TASK BRIEF:
Please rewrite the rows starting with the line that contains "necessary [739, 743]" and going on through the end of the rows, replacing "foreign" with "domestic" and leaving everything else unchanged.

DATA FOR THIS TASK:
━━━

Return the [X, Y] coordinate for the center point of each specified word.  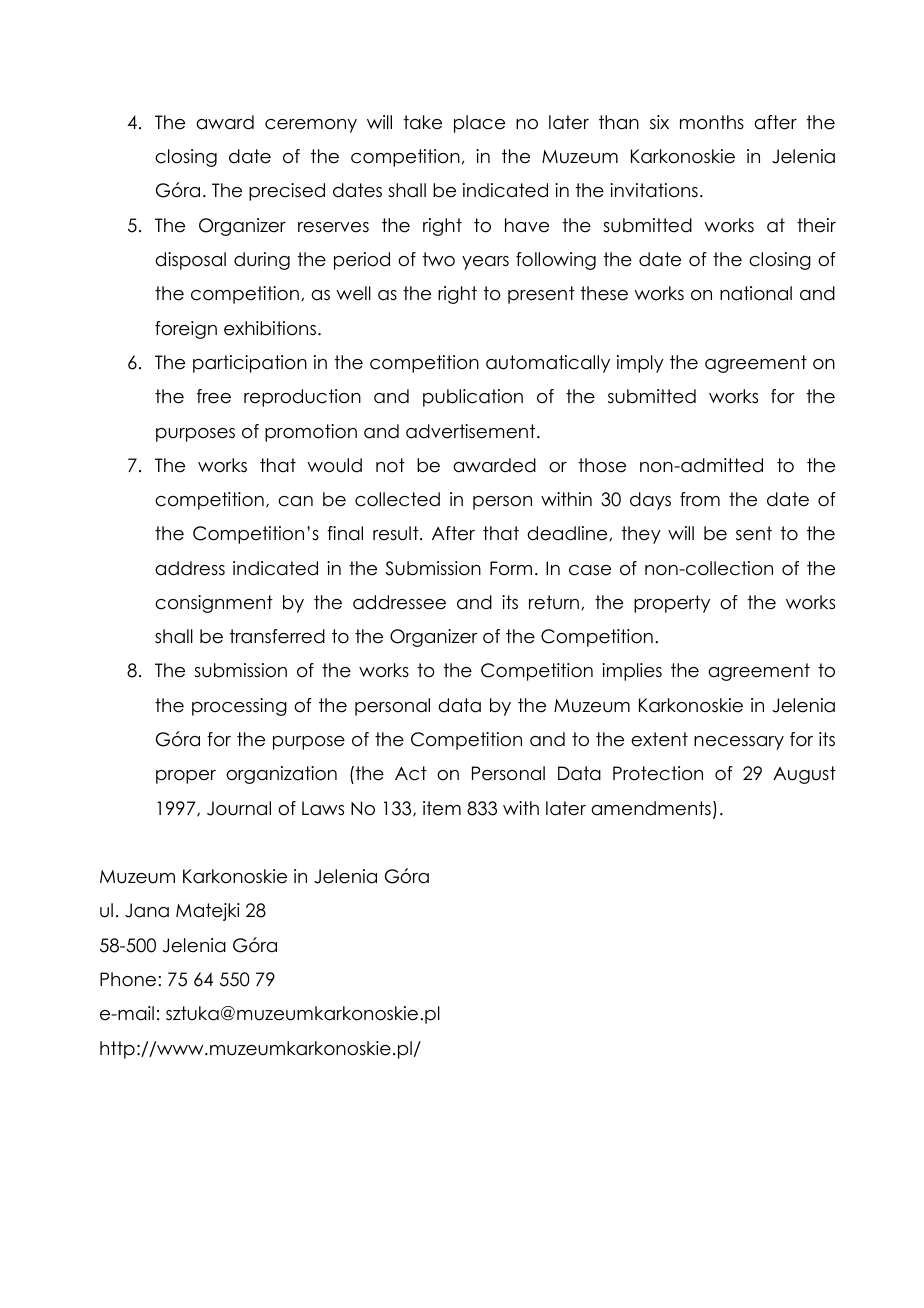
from [700, 499]
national [756, 293]
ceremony [311, 126]
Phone [128, 979]
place [479, 124]
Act [411, 773]
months [712, 122]
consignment [214, 604]
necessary [739, 743]
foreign [186, 330]
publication [473, 398]
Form [511, 568]
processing [239, 707]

━━━

RESULT FOR THIS TASK:
necessary [739, 743]
domestic [186, 330]
publication [473, 398]
Form [511, 568]
processing [239, 707]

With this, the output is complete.